* [ACTIVITY]
Copying starts at the line containing "At what coordinates should I click to accomplish: Toggle" and stops after the last line of the records; each line is repeated exactly, and pictures are skipped.

* [RECORDED INFORMATION]
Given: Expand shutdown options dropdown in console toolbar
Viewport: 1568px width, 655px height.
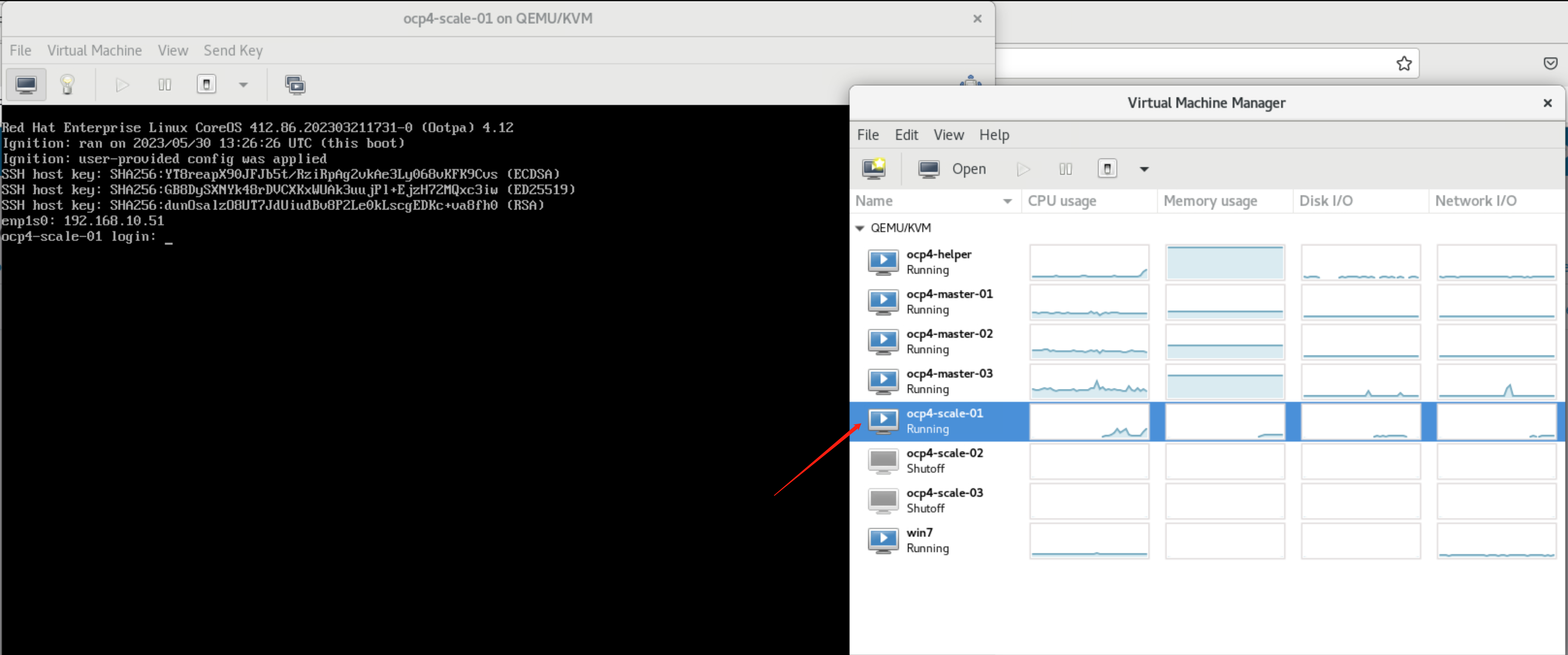Looking at the screenshot, I should (x=244, y=85).
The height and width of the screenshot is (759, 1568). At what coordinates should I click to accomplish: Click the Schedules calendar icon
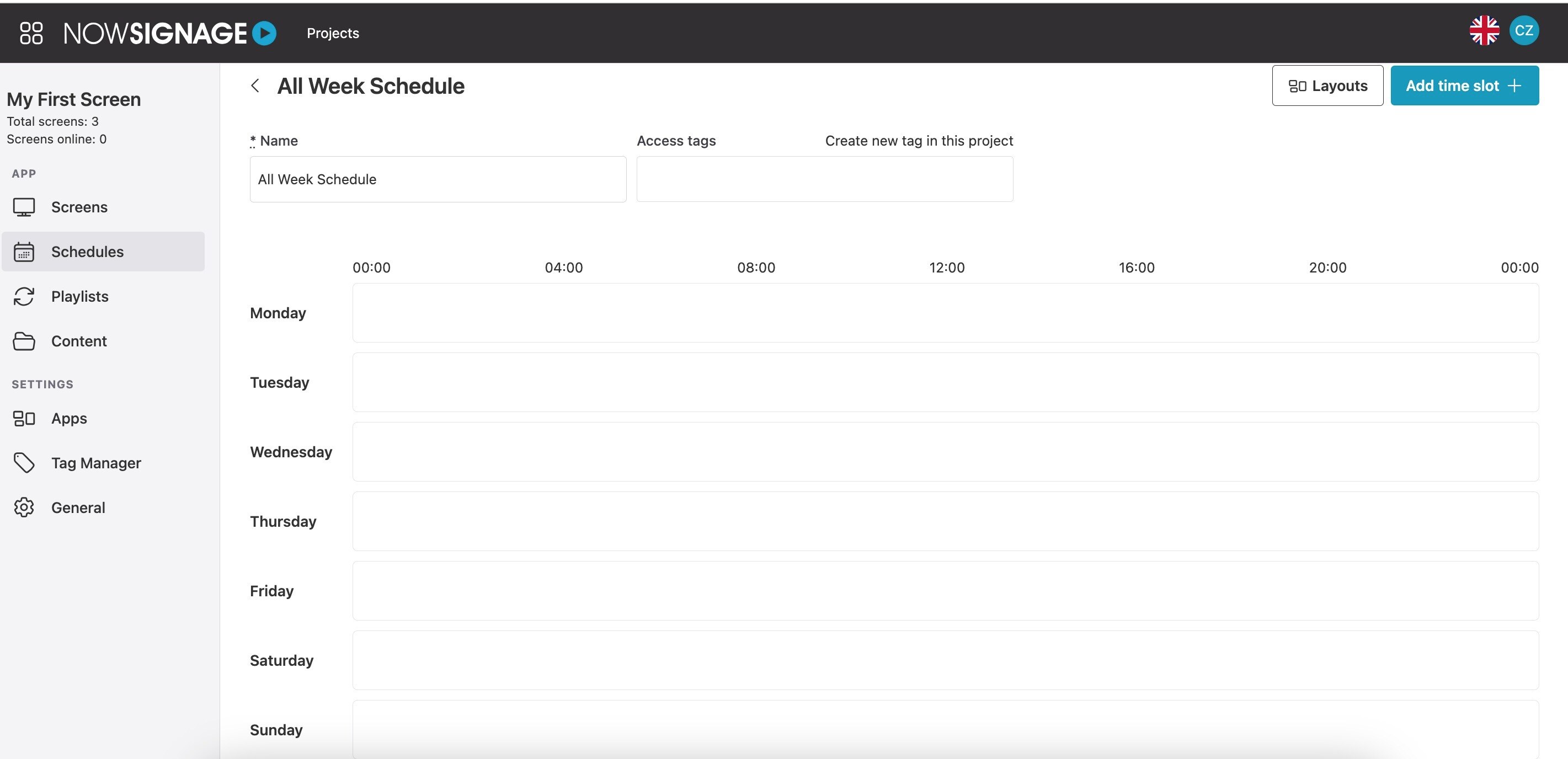coord(24,252)
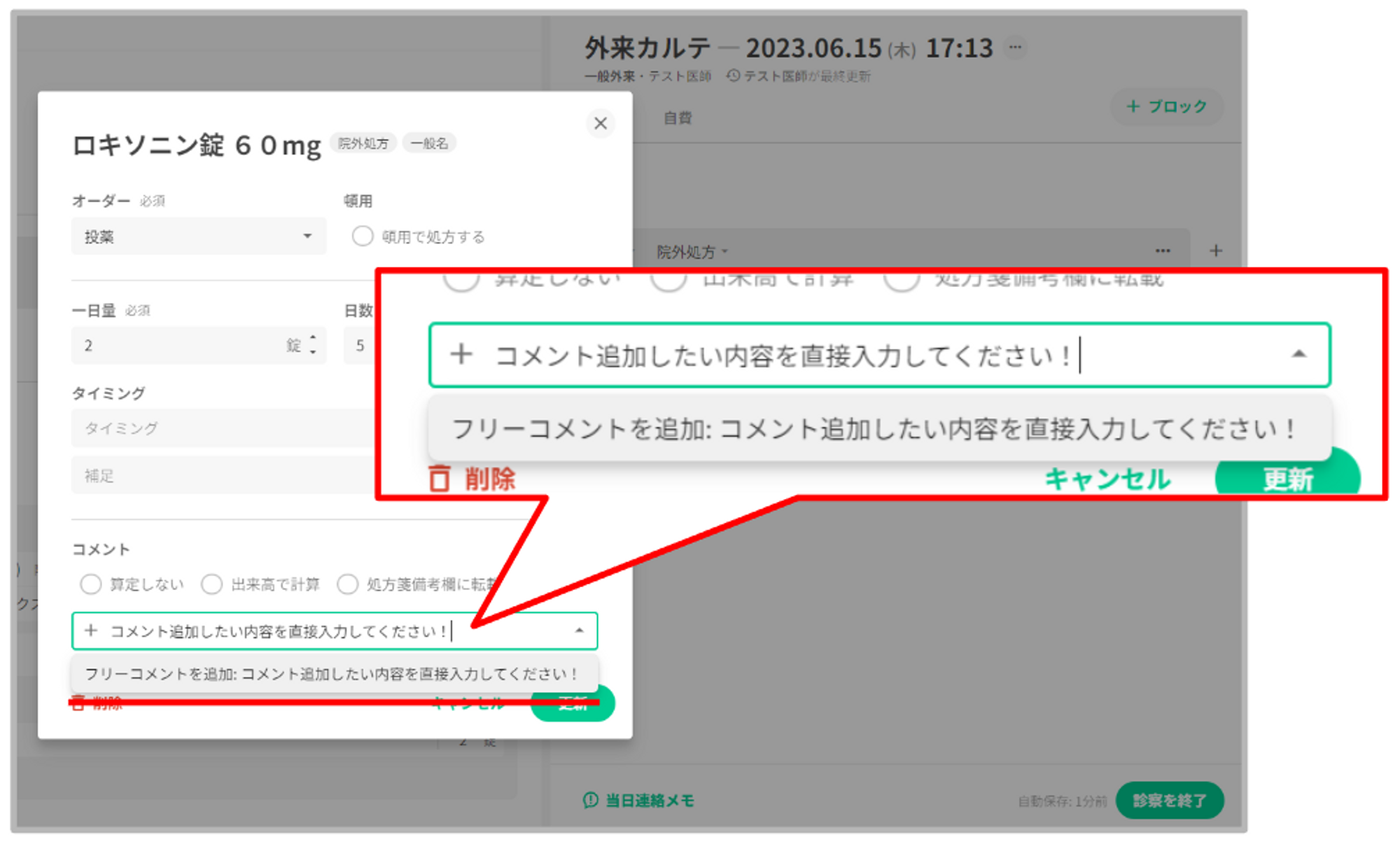Select the 出来高で計算 radio button
This screenshot has height=844, width=1400.
tap(211, 584)
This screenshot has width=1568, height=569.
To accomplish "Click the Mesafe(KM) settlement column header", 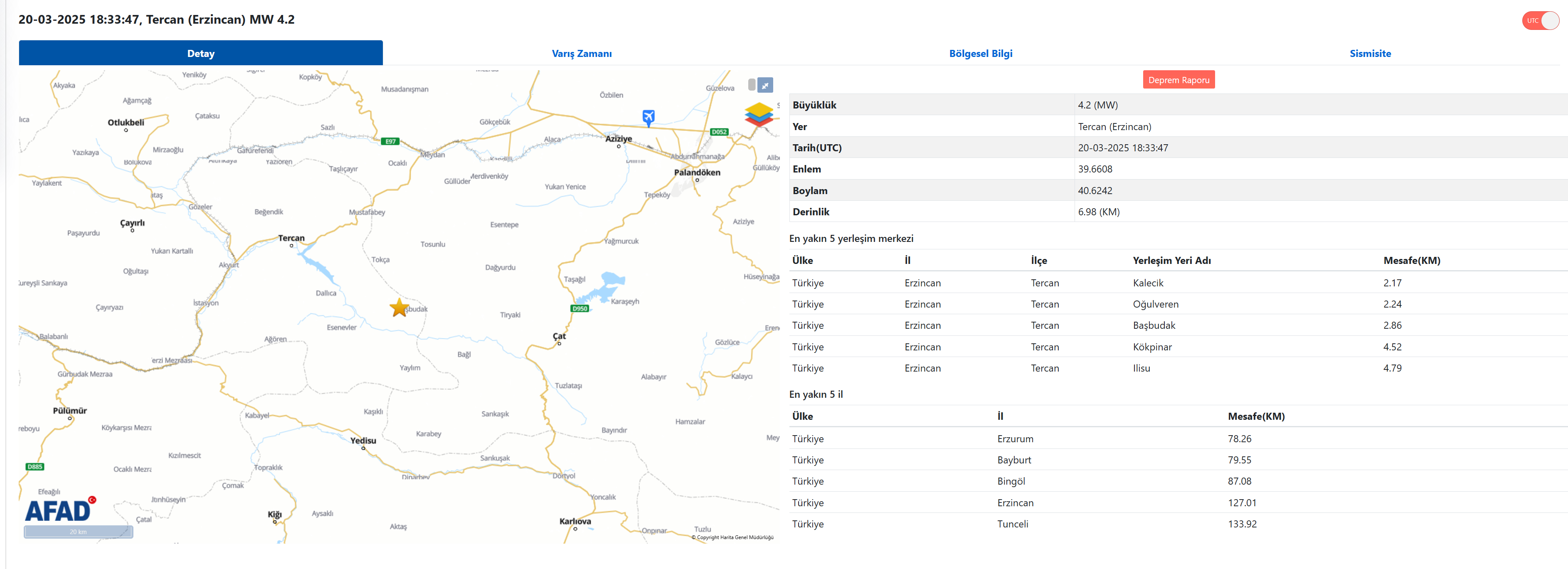I will click(x=1411, y=261).
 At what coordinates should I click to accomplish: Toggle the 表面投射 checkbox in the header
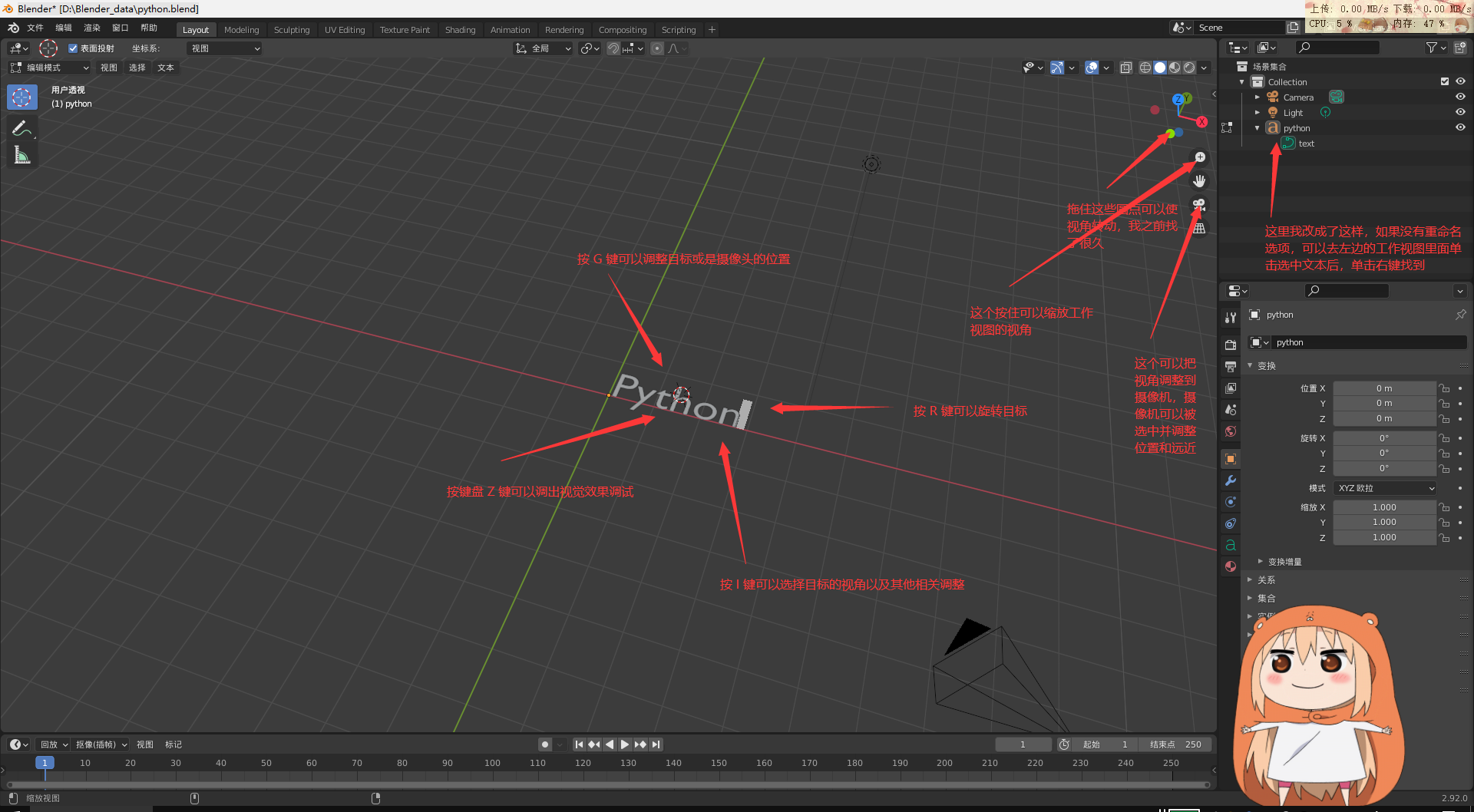pyautogui.click(x=72, y=48)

* [PROBLEM SOLUTION]
 At what coordinates should I click to accomplish: Toggle the 表面投射 checkbox in the header
pyautogui.click(x=72, y=48)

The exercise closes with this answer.